» ACTION ITEM: When you reach the line containing "The height and", begin reproducing the material exactly, stop after the line containing "Approved Kernel Extensions", and leave out any pictures along the way.

» THE DATA:

*-*-*

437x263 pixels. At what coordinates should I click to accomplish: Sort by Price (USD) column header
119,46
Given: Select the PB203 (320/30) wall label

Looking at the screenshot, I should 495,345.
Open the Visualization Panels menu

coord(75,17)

*-*-*

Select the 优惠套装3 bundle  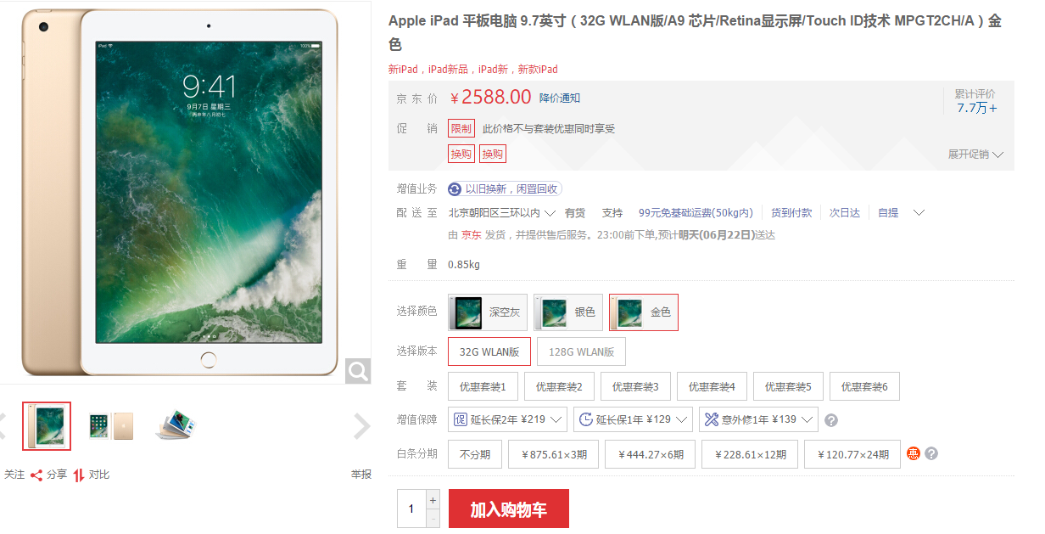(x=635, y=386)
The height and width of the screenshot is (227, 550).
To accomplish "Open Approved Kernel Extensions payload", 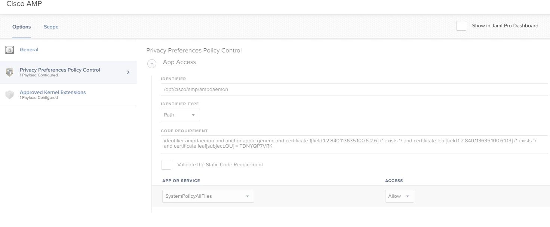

*-*-*

» WRITTEN RESPONSE:
The height and width of the screenshot is (227, 550).
To accomplish "Open Approved Kernel Extensions payload", 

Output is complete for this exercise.